July 11, 2010
I, too, kept a diary, but it mostly consisted of entries like, “Why won’t Judy (my older sister) speak to me? I try to be nice, but she doesn’t like me. Plus, it’s Monday, Hamburger night. Hamburgers make me barf.”
Hardly the stuff of literary immortality.
When the movie came out, I saw it almost as often as my daughter saw “Grease” a generation later. Millie Perkins was so dreamy. Besides, she got to flirt with Peter, an actor named Richard Beymer, who two years afterwards flirted with Natalie Wood in “West Side Story.” He died an infinitely more romantic death there than he did (off-screen, of course) in “Anne Frank.”
The Holocaust has always loomed large in my life. Entire branches of my mother’s family tree, people who remained in Hungary instead of coming to the United States like my grandparents did, had perished during the Second World War. The idea gave me frequent nightmares as a child.
Last month, Judy, who broke her vow of silence toward me years ago, came to town. Over lunch, she mentioned that she had recently read Victor Frankl.
“The Holocaust went right past me when I was a kid,” she said, sweeping her fingers over the top of her head. “But lately, I’ve gotten interested in it.”
“Not me,” I said. “I’ve ODed, having read every book, seen every movie. As a teenager, I believed Anne Frank was reincarnated in my body. We kind of look alike.”
“No, you don’t.” Judy burst out laughing.
I finally swore off Hitler for good, after sitting through the 1999 film “Sunshine.” Ralph Fiennes starred as an Olympian tortured and killed by the Hungarian Nazis. (My late Aunt Sarah swore they were the worst of the bunch, a point of pride with her.)

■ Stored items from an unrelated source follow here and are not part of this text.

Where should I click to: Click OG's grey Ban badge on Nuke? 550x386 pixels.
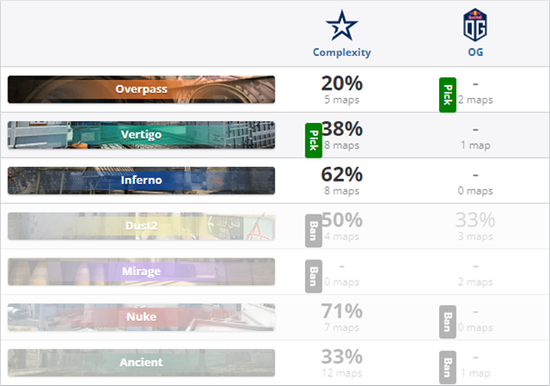pyautogui.click(x=448, y=322)
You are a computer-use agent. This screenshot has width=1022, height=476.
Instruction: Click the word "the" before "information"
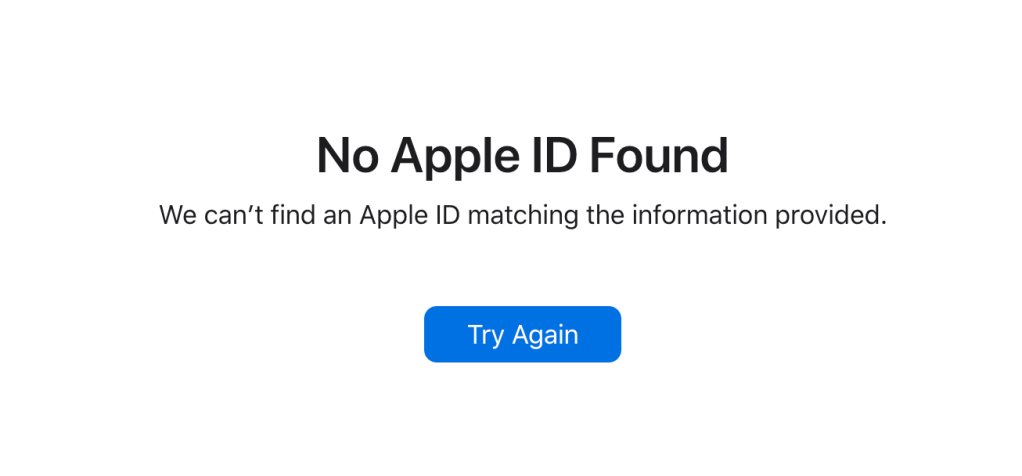pos(605,215)
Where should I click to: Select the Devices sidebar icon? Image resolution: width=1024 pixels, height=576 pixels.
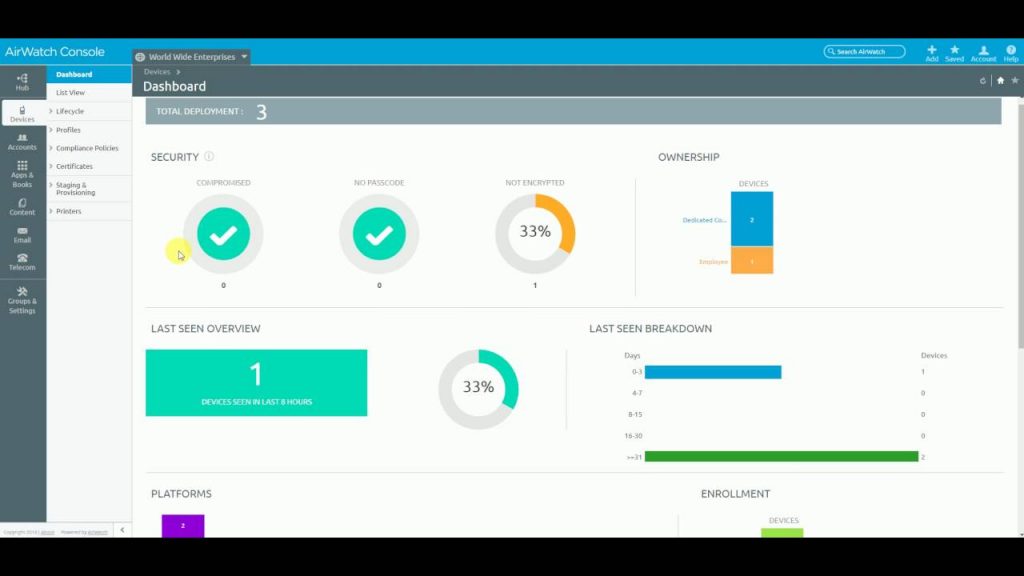point(22,110)
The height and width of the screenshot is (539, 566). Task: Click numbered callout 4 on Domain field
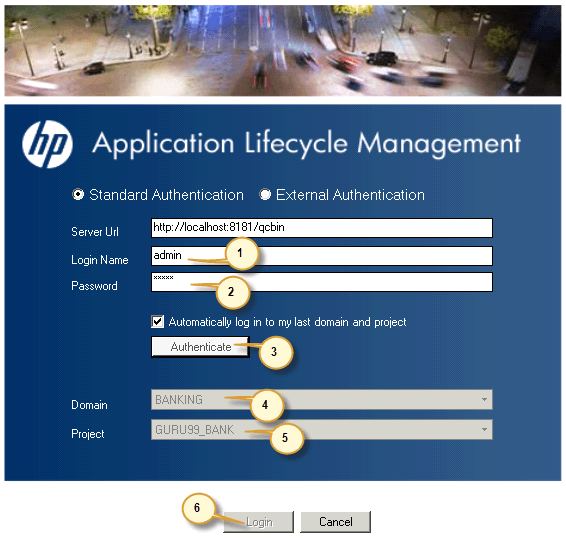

I thought I was past caring, not about the atrocity itself but about the books and movies that brought it perpetually back to life, when I learned that the Anne Frank House Museum in Amsterdam is releasing her diary as a graphic novel.

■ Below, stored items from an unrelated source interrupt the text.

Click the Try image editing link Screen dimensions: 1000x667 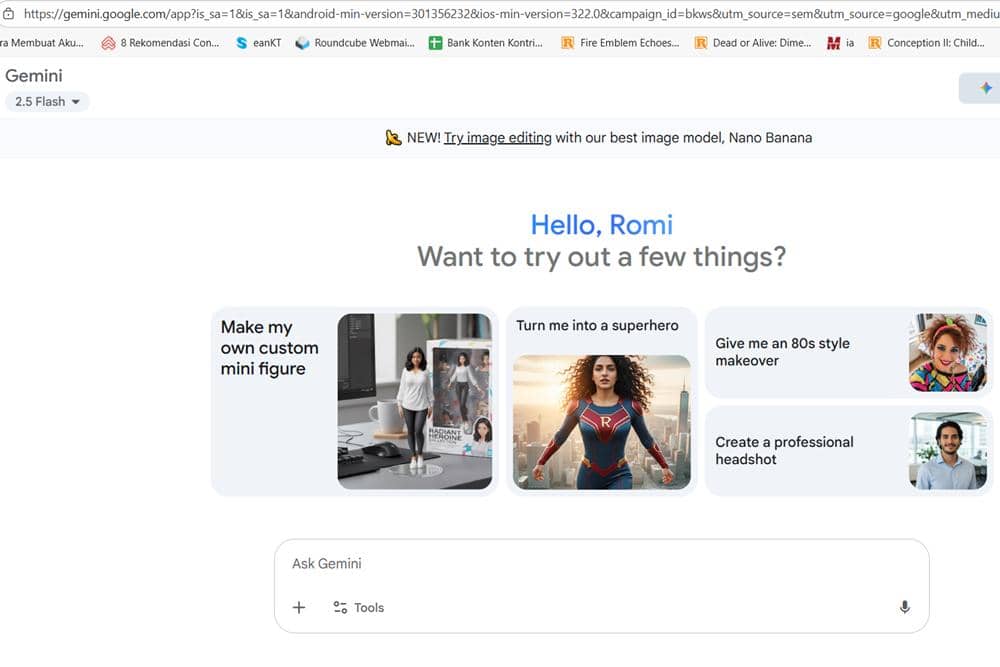coord(497,138)
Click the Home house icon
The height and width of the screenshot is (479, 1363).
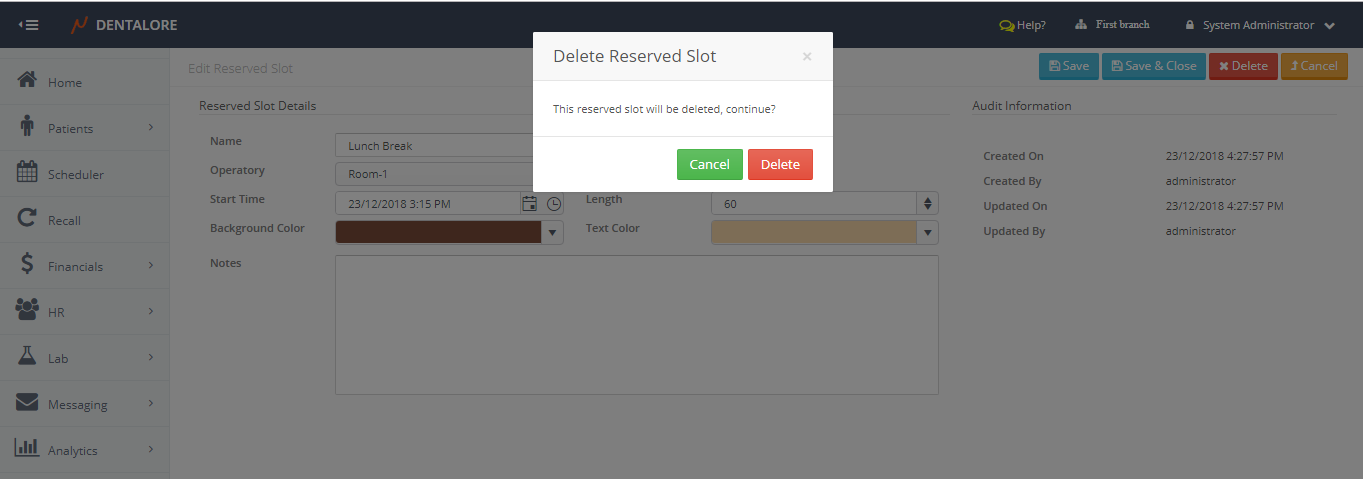28,81
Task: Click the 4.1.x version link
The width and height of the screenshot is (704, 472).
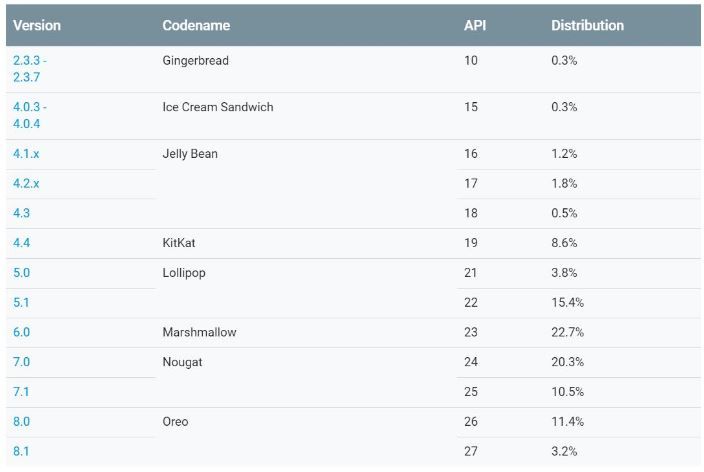Action: (26, 154)
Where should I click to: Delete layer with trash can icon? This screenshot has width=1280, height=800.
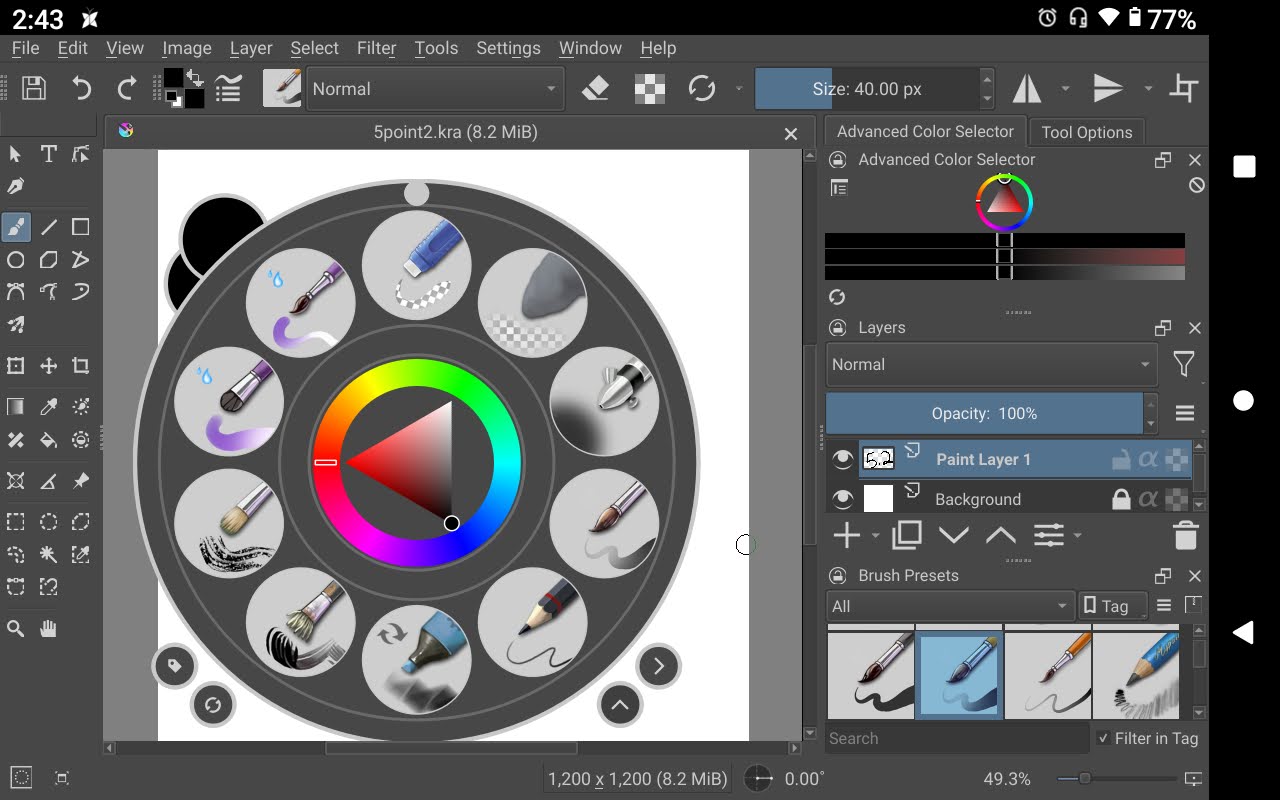tap(1185, 536)
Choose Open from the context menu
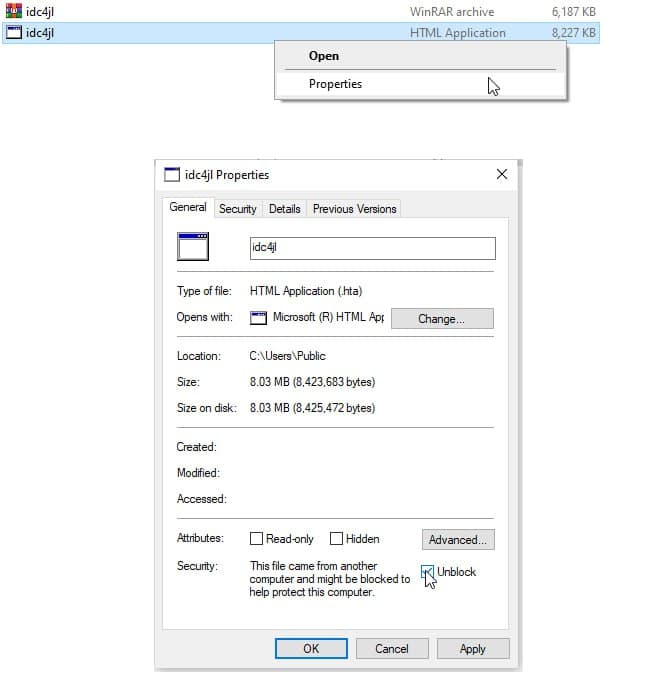The height and width of the screenshot is (677, 650). click(x=324, y=56)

And here’s Hitler, again an indirect and terrifying presence heard over the radio and spoken of in hushed tones, plotting what? To come and find Anne?

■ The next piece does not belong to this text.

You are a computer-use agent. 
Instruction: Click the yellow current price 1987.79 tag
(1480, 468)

I understand the motivation behind publishing the diary in graphic form. The keepers of Anne’s legacy don’t want her to be forgotten. But I deeply regret this change of venue. Imbibing her story on a page with no pictures puts me squarely in the three-dimensional world of my own imagination. Seeing her movie removes a dimension, making me an observer, although I’m still in the front row.
But a sketch that doesn’t even look like Anne. Her words pared down to fit into the tiny space of a balloon above her head. Now, I’m in one-dimensional space with no room left to play around the edges.